When those words dropped from Don Juan, his head turned with
appalling quickness, his neck was twisted like the throat of some
marble statue which the sculptor had condemned to remain
stretched out for ever, the wide eyes had come to have a ghastly
fixity.
He was dead, and in death he lost his last and sole illusion.
He had sought a shelter in his son's heart, and it had proved to
be a sepulchre, a pit deeper than men dig for their dead. The
hair on his head had risen and stiffened with horror, his
agonized glance still spoke. He was a father rising in just anger
from his tomb, to demand vengeance at the throne of God.
"There! it is all over with the old man!" cried Don Juan.

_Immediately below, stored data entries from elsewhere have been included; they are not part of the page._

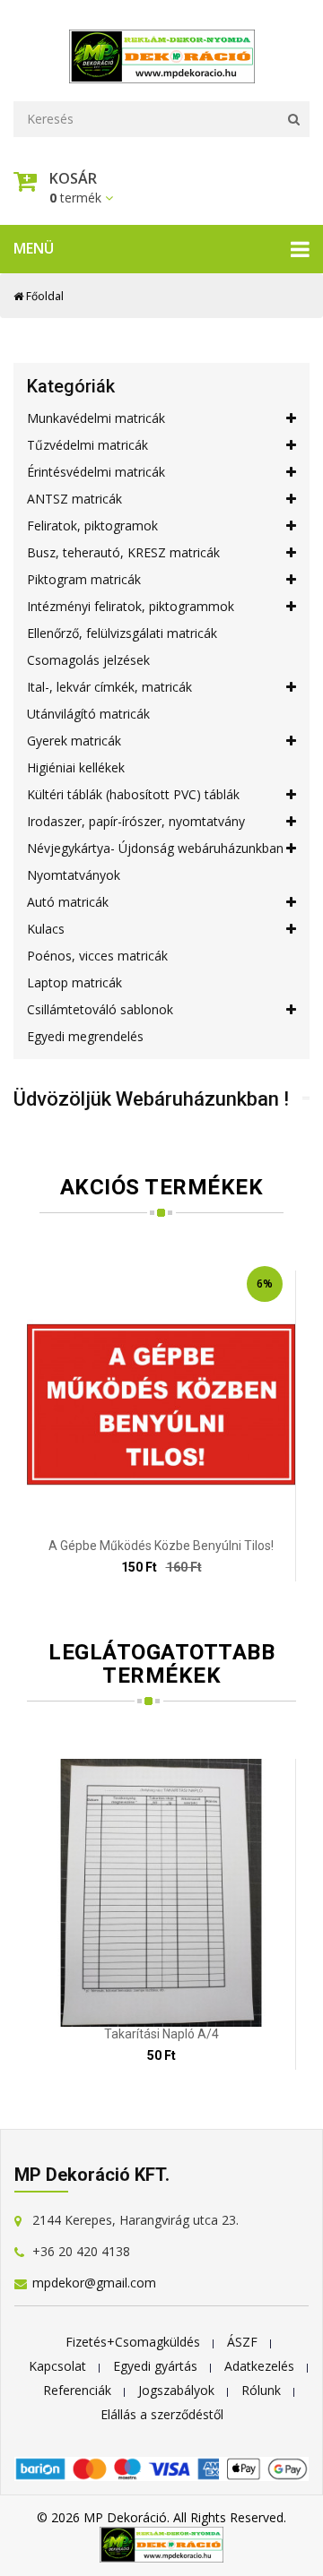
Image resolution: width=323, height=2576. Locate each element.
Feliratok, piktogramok (92, 525)
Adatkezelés (259, 2365)
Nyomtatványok (73, 874)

He had been so interested in holding the mysterious phial to the
lamp, as a drinker holds up the wine-bottle at the end of a meal,
that he had not seen his father's eyes fade. The cowering poodle
looked from his master to the elixir, just as Don Juan himself
glanced again and again from his father to the flask. The
lamplight flickered. There was a deep silence; the viol was mute.
Juan Belvidero thought that he saw his father stir, and trembled.
The changeless gaze of those accusing eyes frightened him; he
closed them hastily, as he would have closed a loose shutter
swayed by the wind of an autumn night. He stood there motionless,
lost in a world of thought.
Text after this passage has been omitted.